What the exercise asks:
Across the records below, how many lines contain the string "Given"? Give the number by itself.

====== Available records ======

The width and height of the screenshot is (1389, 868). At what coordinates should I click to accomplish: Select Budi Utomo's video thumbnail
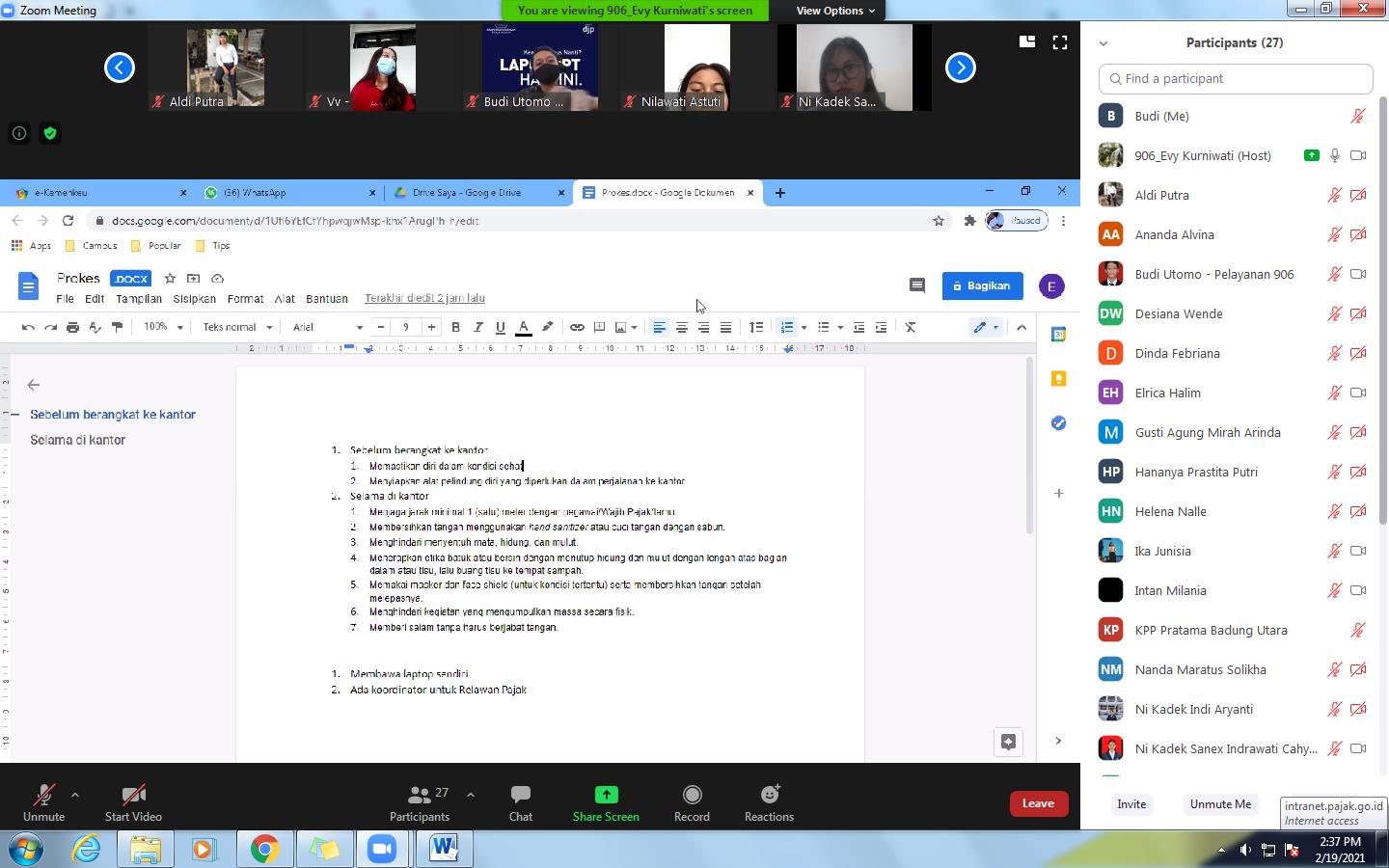point(540,68)
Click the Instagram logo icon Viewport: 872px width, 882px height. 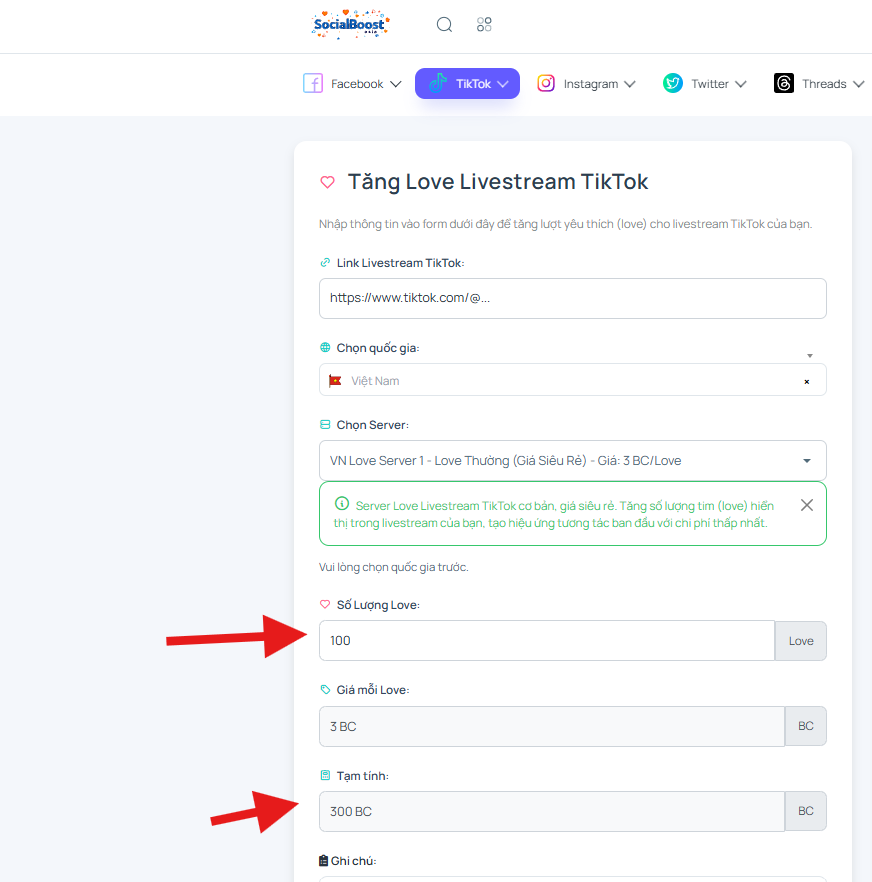[x=546, y=83]
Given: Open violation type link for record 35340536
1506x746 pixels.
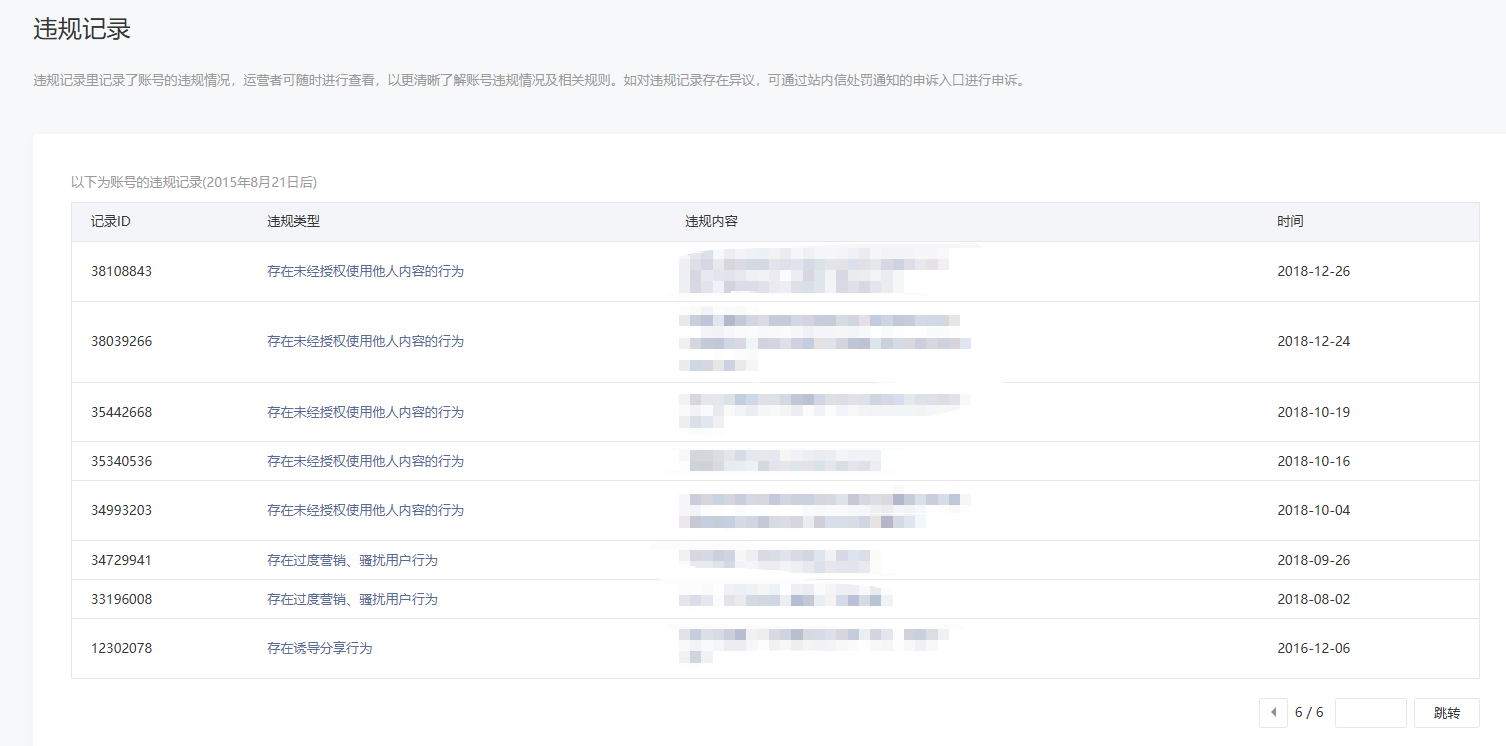Looking at the screenshot, I should coord(365,461).
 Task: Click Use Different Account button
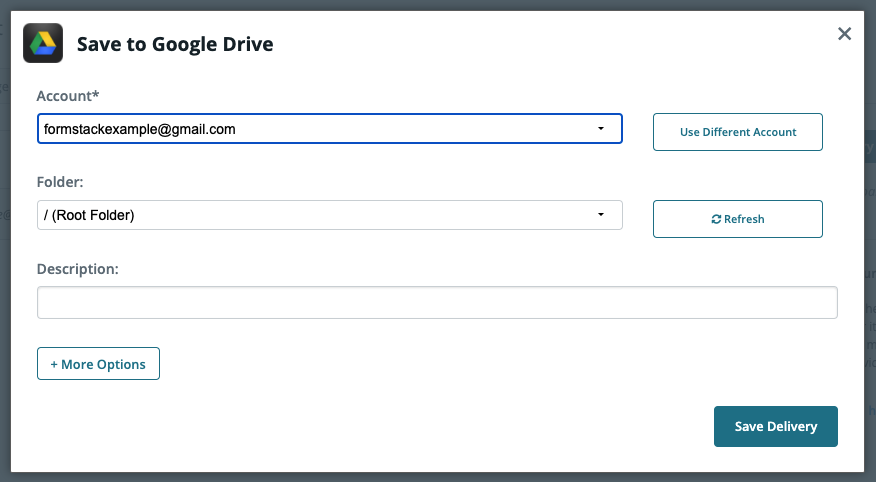tap(737, 132)
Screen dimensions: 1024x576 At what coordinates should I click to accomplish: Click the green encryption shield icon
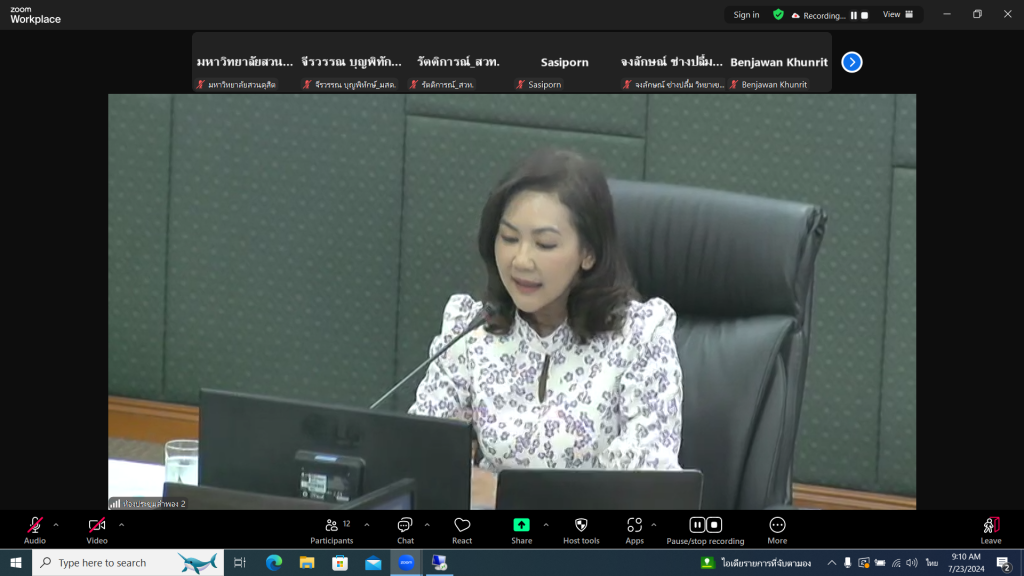click(x=778, y=15)
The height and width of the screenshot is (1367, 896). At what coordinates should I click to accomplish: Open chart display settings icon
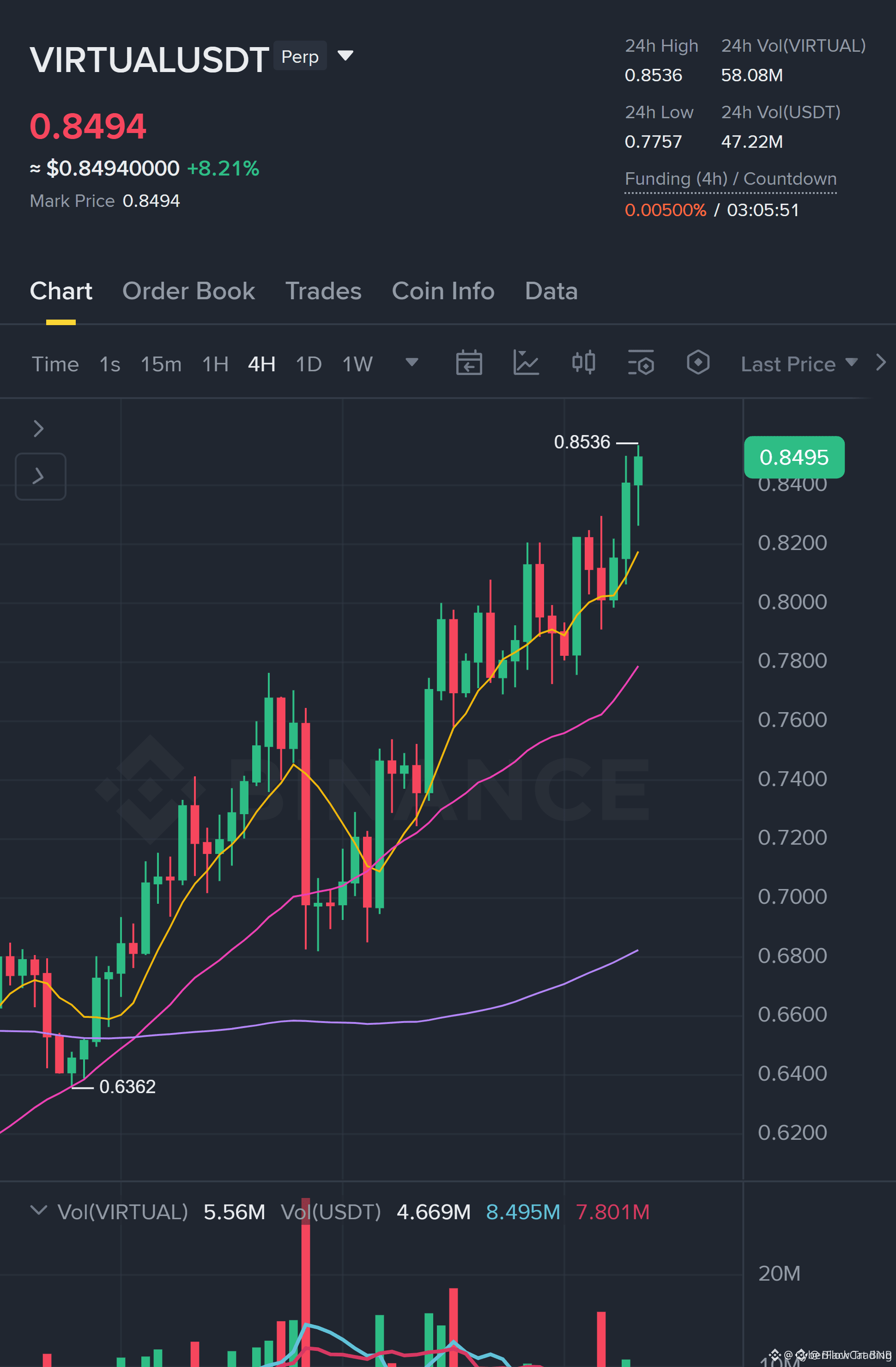pos(641,363)
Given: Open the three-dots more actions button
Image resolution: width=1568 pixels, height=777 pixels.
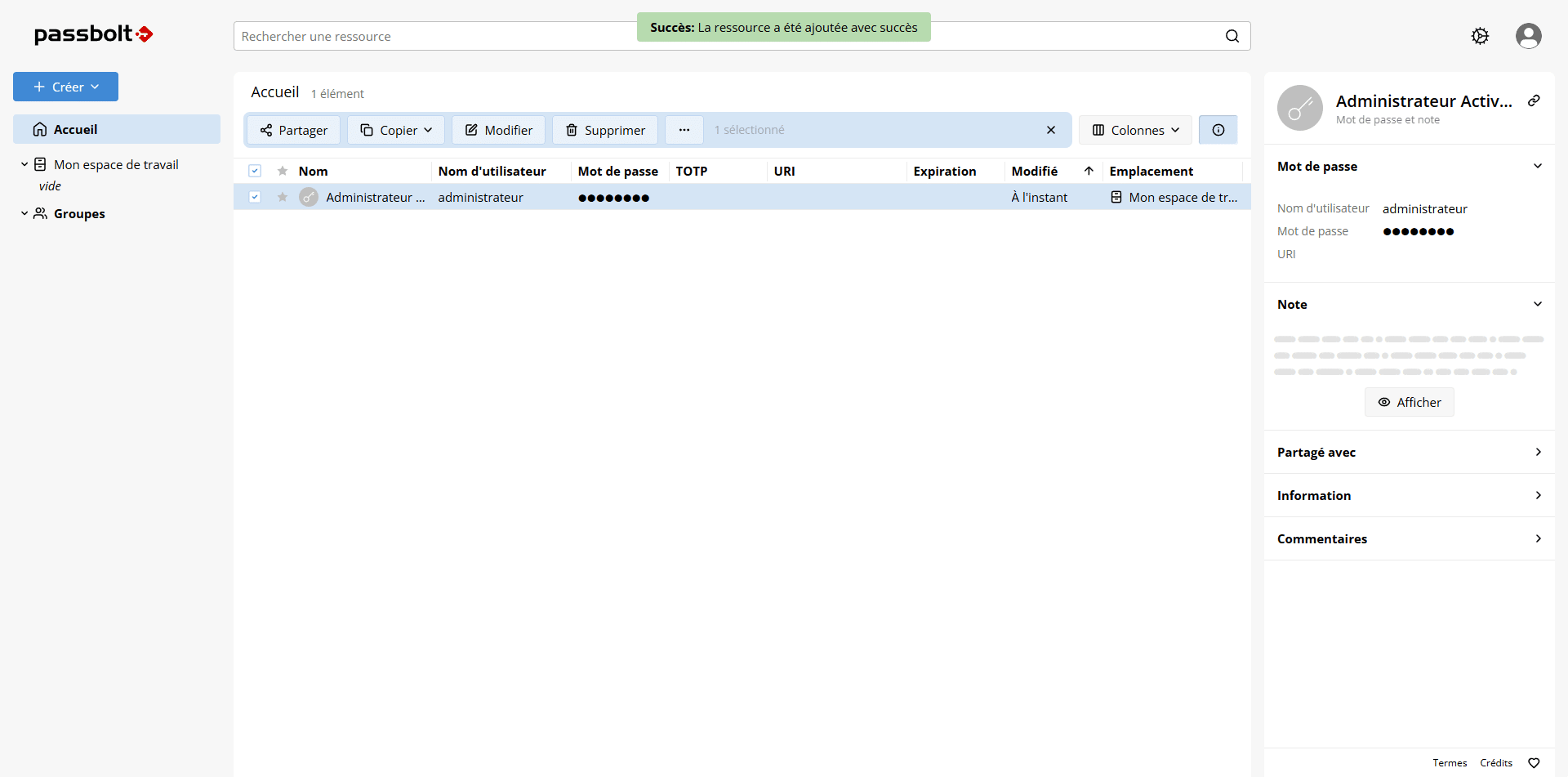Looking at the screenshot, I should click(x=684, y=130).
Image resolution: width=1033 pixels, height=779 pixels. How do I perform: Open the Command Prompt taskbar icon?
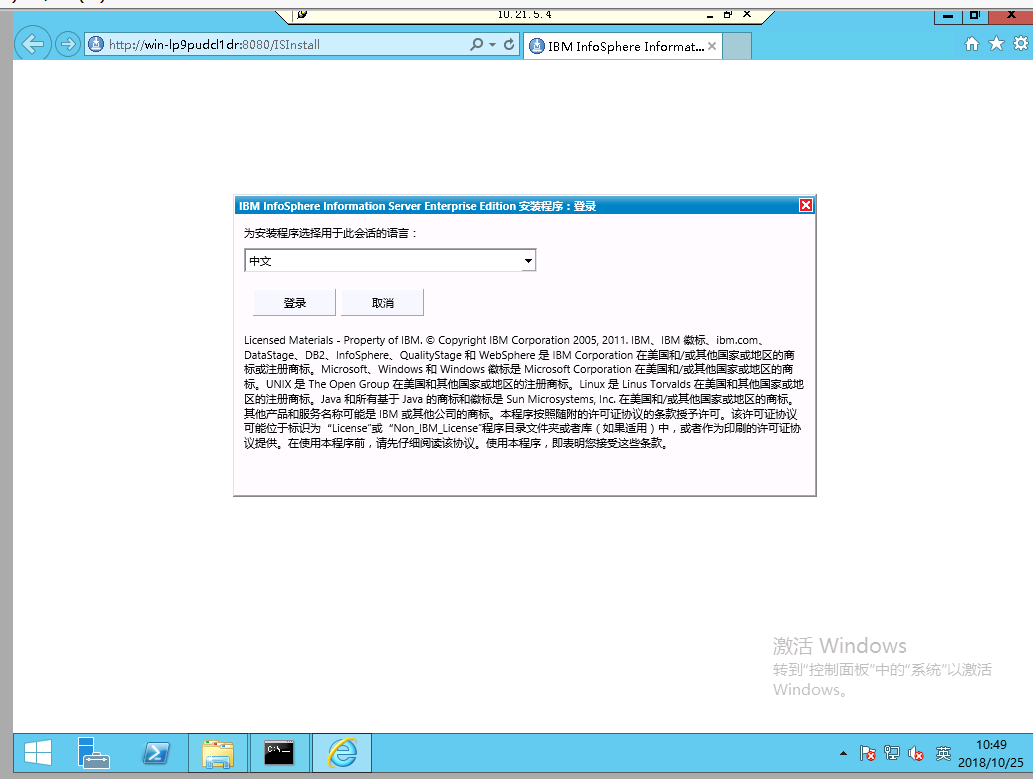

======

Exercise result:
2